• EXERCISE INSTRUCTIONS
Which of the lines in the listing that follows hold "Image"? Pull each one out.

• INPUT DATA
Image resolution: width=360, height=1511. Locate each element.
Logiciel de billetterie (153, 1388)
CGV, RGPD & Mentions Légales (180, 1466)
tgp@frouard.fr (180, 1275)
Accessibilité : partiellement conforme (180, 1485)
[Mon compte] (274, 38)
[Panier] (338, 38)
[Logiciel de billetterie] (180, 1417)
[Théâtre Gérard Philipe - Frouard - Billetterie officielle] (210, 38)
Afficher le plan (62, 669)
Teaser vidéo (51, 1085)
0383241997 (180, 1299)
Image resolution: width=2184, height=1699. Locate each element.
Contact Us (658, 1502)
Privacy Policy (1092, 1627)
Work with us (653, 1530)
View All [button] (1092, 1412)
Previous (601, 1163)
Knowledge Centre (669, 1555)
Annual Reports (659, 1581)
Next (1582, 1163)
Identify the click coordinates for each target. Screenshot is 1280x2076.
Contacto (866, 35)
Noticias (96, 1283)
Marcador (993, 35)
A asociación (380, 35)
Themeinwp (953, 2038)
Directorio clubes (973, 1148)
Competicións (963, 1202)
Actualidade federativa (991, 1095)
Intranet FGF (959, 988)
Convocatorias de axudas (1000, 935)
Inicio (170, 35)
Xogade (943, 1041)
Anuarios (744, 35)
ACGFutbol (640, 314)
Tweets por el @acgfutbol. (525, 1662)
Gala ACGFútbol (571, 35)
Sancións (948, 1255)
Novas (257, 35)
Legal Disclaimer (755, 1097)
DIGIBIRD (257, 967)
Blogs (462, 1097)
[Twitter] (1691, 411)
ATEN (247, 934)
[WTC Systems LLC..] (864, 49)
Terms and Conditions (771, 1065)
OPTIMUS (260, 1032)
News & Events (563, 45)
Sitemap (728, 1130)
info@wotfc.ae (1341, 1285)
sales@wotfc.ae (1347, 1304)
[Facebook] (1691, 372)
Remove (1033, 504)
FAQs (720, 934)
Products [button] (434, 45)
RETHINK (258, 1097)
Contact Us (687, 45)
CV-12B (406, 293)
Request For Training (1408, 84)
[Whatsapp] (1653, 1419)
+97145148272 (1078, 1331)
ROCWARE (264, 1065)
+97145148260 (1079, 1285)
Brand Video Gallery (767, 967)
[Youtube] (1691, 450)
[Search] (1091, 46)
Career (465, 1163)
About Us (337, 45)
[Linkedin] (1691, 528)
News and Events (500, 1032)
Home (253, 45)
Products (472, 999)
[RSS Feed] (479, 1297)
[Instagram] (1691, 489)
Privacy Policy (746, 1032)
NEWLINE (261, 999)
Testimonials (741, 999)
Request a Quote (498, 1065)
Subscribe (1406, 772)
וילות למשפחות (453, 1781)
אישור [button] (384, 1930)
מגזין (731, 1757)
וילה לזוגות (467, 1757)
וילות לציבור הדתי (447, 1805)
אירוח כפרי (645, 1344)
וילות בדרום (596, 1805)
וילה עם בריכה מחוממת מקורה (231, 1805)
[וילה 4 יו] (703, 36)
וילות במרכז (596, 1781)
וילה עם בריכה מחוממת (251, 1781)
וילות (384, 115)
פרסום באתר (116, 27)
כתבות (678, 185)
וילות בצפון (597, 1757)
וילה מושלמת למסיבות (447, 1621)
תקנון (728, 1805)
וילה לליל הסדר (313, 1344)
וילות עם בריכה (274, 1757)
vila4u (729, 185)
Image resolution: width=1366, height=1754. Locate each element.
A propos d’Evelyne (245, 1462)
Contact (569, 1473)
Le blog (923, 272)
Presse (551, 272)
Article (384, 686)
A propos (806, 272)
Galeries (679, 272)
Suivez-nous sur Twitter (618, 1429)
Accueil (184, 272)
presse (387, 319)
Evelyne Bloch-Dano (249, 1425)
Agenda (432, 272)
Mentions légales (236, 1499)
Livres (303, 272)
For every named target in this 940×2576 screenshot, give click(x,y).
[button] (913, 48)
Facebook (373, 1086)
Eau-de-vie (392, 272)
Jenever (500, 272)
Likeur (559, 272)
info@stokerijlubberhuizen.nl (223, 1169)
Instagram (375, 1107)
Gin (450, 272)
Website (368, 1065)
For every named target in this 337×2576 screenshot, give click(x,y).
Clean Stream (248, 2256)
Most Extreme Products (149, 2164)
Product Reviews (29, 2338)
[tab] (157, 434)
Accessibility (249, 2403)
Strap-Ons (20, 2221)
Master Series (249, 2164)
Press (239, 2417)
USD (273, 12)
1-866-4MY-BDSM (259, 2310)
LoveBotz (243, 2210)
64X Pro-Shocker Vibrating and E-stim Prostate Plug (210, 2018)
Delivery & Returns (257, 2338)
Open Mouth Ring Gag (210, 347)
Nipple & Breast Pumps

• EXERCISE SOLUTION
Image resolution: width=360, height=1511. Locate each element.
Image resolution: width=2184, height=1699. Locate each element.
Image resolution: width=1366, height=1754. Locate each element.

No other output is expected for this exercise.